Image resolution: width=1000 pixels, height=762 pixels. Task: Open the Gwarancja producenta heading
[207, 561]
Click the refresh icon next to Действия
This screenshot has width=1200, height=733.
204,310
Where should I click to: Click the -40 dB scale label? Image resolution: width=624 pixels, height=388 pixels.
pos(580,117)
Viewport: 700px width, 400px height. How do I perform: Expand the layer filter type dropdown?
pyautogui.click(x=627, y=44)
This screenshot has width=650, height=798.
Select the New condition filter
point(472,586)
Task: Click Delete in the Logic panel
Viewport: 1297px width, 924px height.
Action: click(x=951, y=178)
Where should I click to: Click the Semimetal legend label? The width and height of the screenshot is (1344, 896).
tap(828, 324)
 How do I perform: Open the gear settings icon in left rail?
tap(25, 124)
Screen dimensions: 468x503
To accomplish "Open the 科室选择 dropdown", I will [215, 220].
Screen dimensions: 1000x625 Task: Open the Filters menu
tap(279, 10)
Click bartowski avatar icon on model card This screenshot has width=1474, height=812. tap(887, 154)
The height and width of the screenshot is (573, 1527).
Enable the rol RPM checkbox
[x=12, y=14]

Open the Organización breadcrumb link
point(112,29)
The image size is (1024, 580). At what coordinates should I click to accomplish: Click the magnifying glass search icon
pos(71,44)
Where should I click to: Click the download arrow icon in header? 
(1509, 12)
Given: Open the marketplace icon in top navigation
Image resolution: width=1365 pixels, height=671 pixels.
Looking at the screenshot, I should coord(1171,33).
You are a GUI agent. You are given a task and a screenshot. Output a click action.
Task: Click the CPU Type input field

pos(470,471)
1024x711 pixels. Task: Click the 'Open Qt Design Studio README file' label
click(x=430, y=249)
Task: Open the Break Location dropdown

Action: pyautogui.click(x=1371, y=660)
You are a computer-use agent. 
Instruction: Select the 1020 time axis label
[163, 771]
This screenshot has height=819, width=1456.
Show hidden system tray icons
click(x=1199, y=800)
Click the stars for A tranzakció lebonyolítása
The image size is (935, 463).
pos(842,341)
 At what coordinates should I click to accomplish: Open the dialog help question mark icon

--*--

**Required task:** Count the lines in the rows above that contain the word "Where". Reply with the number only.

**Correct answer:** 3